Some might argue that you can get away with not having feelings and opinions in a long-form journalistic piece, but that it wouldn’t work in other, more complicated context. To them I offer Joan Didion’s book “The Year of Magical Thinking,” a story so teeming with the potential to get sentimental that emotion-termites have eaten away most of the pages of my paperback copy. And yet, despite the surging, unfair realities of death in her life, Didion presents grief in a detached, objective manner, very rarely indulging in her own turmoil, and giving the reader fascinating (if heartbreaking) insight into the grieving process. The book succeeds in teaching the reader about life, death, grief, and love, because her intentional lack of direct editorial makes her messages approachable, universal, not just relevant to the prosaic bits and pieces of how it went down for her.
Still not convinced? Then just pick up any John McPhee, any David Quammen, any Michael Pollan, any Laura Hillenbrand. Go on a mystical vision quest to find direct, clear opinion from the writer. You won’t find much, if any, because the best writers don’t use it. They’re aware and capable enough to know that a story needs to stand alone without crutches made of empty sentiment.
So how do we avoid it?
Let me clarify: I’m not suggesting that beer writing should be robotic nonsense, completely void of feeling or emotion. That’s almost as bad as touchy-feely Buzzfeed fluff. There are times when you can’t avoid smearing your greasy soul all over the page, and times when that may be the perfect thing to do. Using it effectively goes back to the Composition 101 theory of “showing vs. telling.” Ninety nine times out of one hundred, a sentimental piece of writing is telling the reader how to feel about something, instead of showing them and letting them discover the meaning on their own. I may very well be guilty of doing that in this post, reinforcing my point.
When you draw from a sentimental core to write a beer review (or anything, actually), you’re attaching to it all of your own likes and dislikes, history and experiences, all while steeping it in environmental and mental circumstances that probably couldn’t be recreated by you, never mind a complete stranger. This is why I dislike ~90% of traditional beer reviews. Not because the format itself is flawed, or because the collection of flavor and aroma data for a beer is a bad thing, but because most of these reviews are unabashedly telling the reader what to think. The implication is that the writer’s opinion is as good as fact, and that without establishing any specific authority, you’re just supposed to go along with what they say just because they were able to say it. Very Cartesian, really.

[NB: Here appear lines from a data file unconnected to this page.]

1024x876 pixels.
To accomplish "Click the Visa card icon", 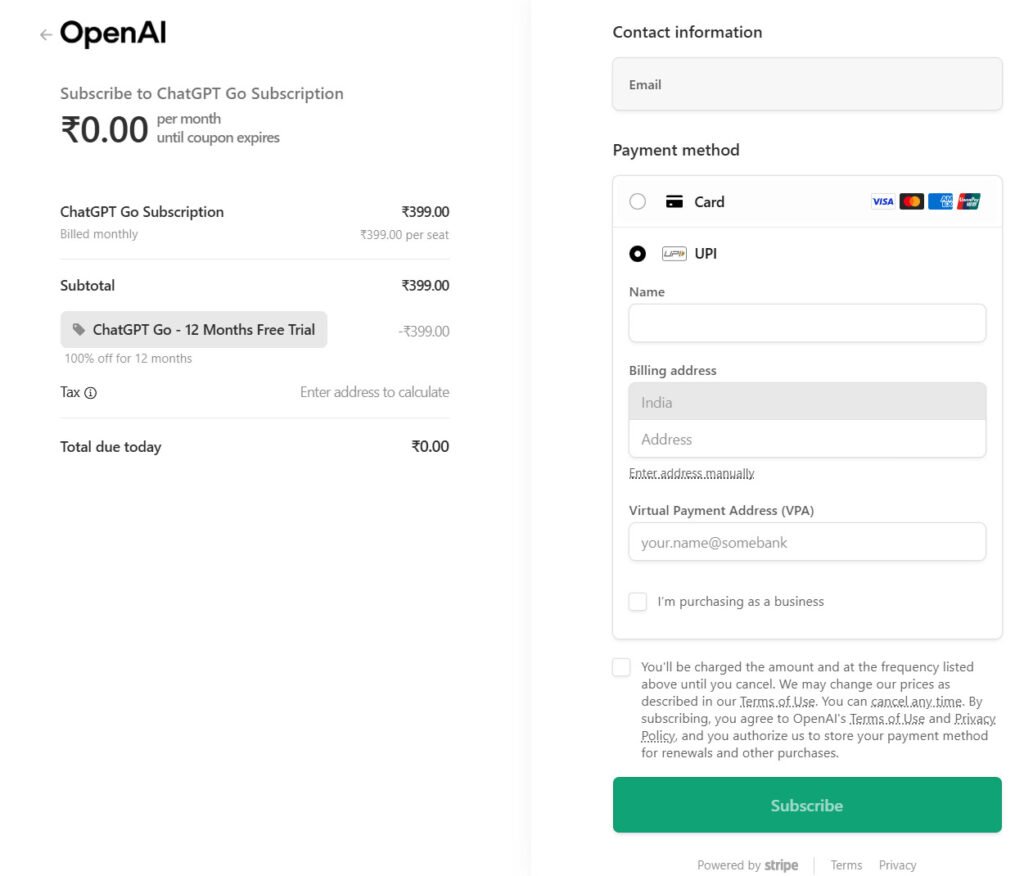I will [882, 202].
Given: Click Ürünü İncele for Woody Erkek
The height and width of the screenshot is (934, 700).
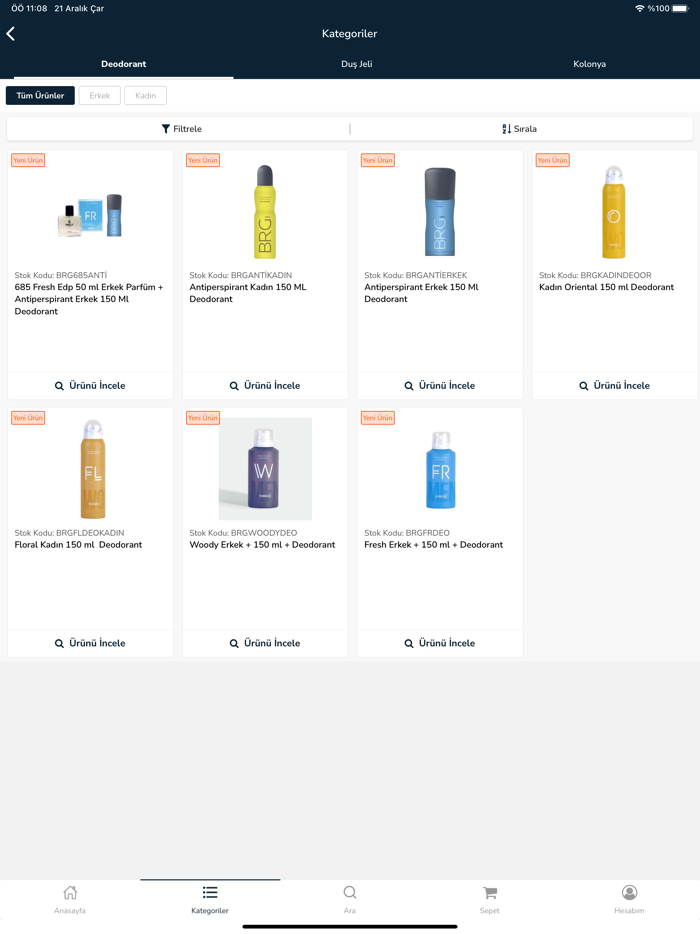Looking at the screenshot, I should pos(265,644).
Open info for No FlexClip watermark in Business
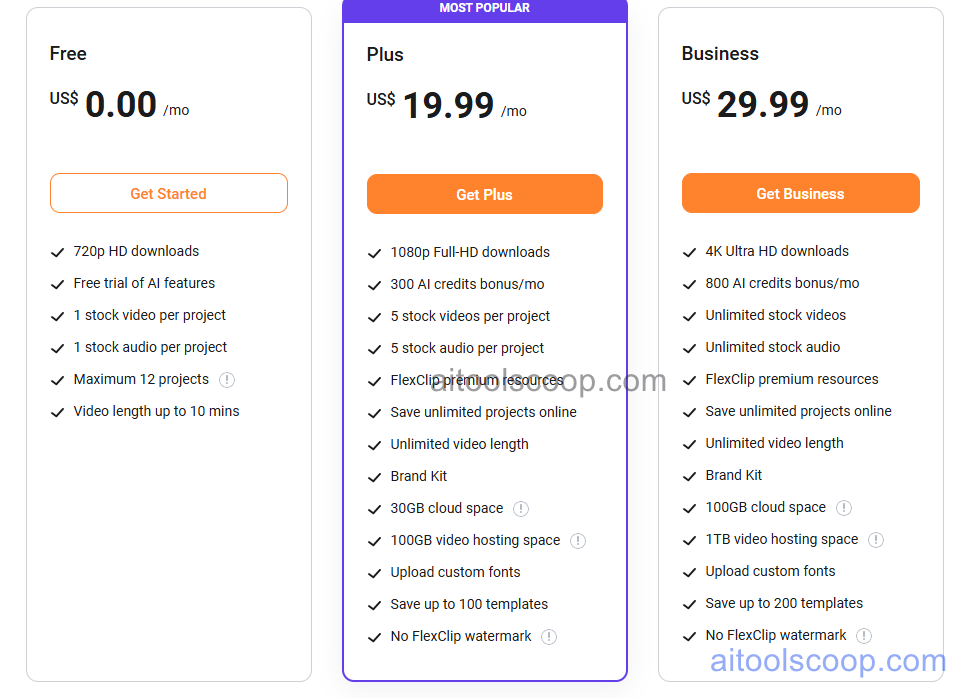This screenshot has width=966, height=698. [863, 635]
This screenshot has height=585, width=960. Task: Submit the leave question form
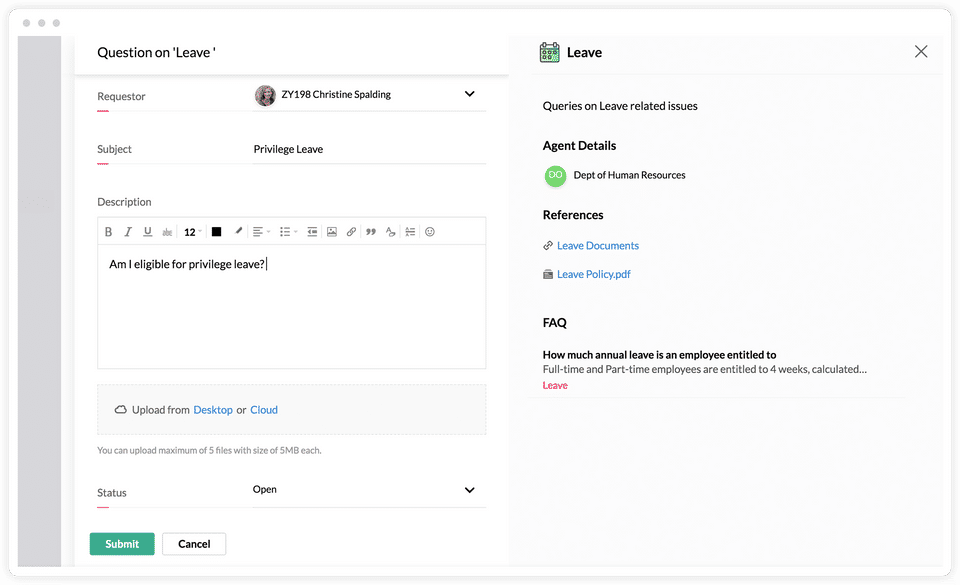122,544
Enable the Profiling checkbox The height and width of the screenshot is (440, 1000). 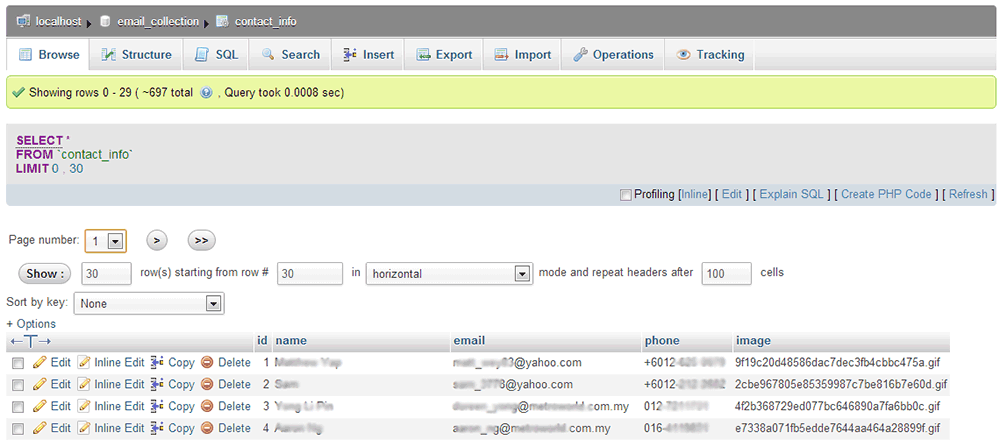626,195
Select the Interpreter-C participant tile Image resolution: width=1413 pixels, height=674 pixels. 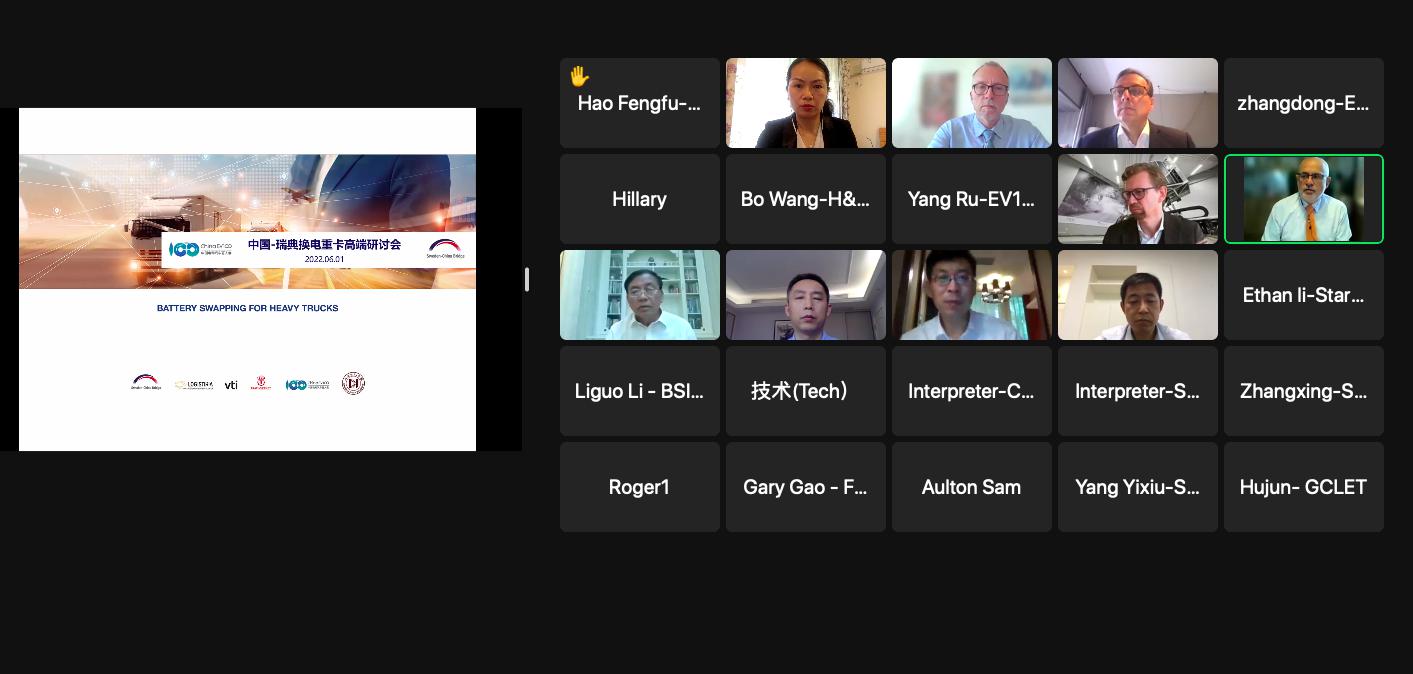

This may sound odd, but your job as a beer writer is not to tell me about beer. At least not directly. Telling a person reading a beer blog about a beer in a review is like describing the nuances of a piece of plywood to a master carpenter; you’re going to bore the carpenter, and he doesn’t really care about that aspect of the wood, anyway. Your job is to connect a reader to the beer in a way they don’t expect, show them what it meant to you (or didn’t, if you hated it) and let them draw a conclusion. Do your best to actively avoid inserting your own take and viewpoint, and focus more on capturing the context that exists outside of the glass.
Warning: pulling this off may require the use of snooty literary things like metaphors and imagery. Use them anyway. Your writing, and your readers, will be happier.